Es la estabilidad asociada a las políticas globalistas de occidente, que le ha dado cobijo y protección a conglomerados de élites financieras privadas que con identidad oligárquica, desprecian el desarrollo de los pueblos y las naciones. La perpetuación de un orden financiero que sostiene la estabilidad y la recaudación de las impagables deudas especulativas a costa del sacrificio de las potencialidades productivas de los países, y sin duda, por medio de la fuerza de las naciones-potencia como los Estados Unidos.
Esto es lo que impone que el valor del peso se mida en relación al dólar y no al estado que guarda la economía nacional.

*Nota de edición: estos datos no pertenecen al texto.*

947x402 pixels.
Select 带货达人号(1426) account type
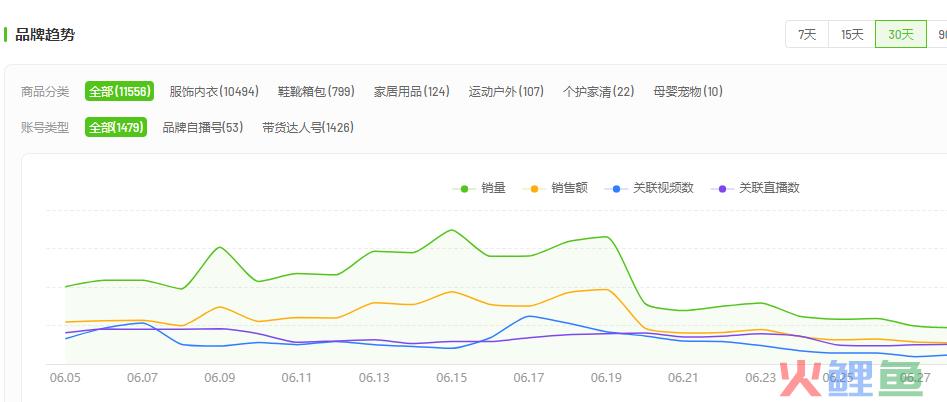308,127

La vinculación del valor de las monedas a las capacidades físico-productivas de las economías que representan, se perdió desde la reforma monetaria que separó al dólar del oro, durante el Gobierno de Richard Nixon en agosto de 1971. Desde entonces se rompió con el sistema de paridades fijas que permitía un comercio más justo y compensatorio, orientado a hacer de las monedas de los países fuertes instrumentos de crédito para desarrollar las capacidades productivas de las naciones que empezaban a desprenderse de su pasado colonial.

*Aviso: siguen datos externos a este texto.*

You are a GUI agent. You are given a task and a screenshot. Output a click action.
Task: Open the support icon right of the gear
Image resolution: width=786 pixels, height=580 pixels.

Durante un período de poco más de veinte años, de 1945 a principios de los años setenta, la economía occidental no procuró la estabilidad monetaria como un fin en sí mismo. Los mecanismos regulatorios impedían que el dinero y los procesos monetarios, cobraran vida propia separándose de sus compromisos con la economía y el comercio de bienes físicos. Los objetivos no se basaban en valores míticos, sino en la solución de los problemas reales para hacer posible la creación de empleos, el impulso a la construcción de infraestructura económica, fortalecimiento de la ciencia y de los sistemas de educación y salud pública.

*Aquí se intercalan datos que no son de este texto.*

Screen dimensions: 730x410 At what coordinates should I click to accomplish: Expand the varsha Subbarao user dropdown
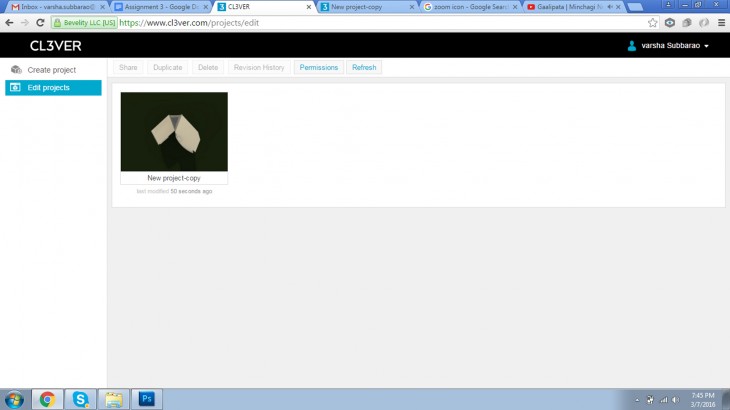click(668, 46)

Había una consideración más apropiada de la naturaleza real del valor económico. Una economía sólida basa sus mediciones en el desempeño de sus capacidades físicas instaladas y el ritmo de crecimiento en unidades físicas percápita y por kilómetro cuadrado, no en valores y precios nominales relacionados con operaciones financieras y comerciales especulativas. El episodio exitoso de la posguerra, previo a las reformas que le abrieron las puertas de par en par a la especulación, sigue siendo el mejor referente para una reorganización del sistema financiero internacional.
Sirva esto para dejar de presumir una relación estable entre el peso y el dólar, mientras la economía nacional decrece, junto al empleo productivo; y la pobreza se extiende sobre millones de mexicanos. Presunción que no entiende el consumidor que al llegar al mercado se percata de que su capacidad de compra ha sido devorada por una inflación galopante e irrefrenable.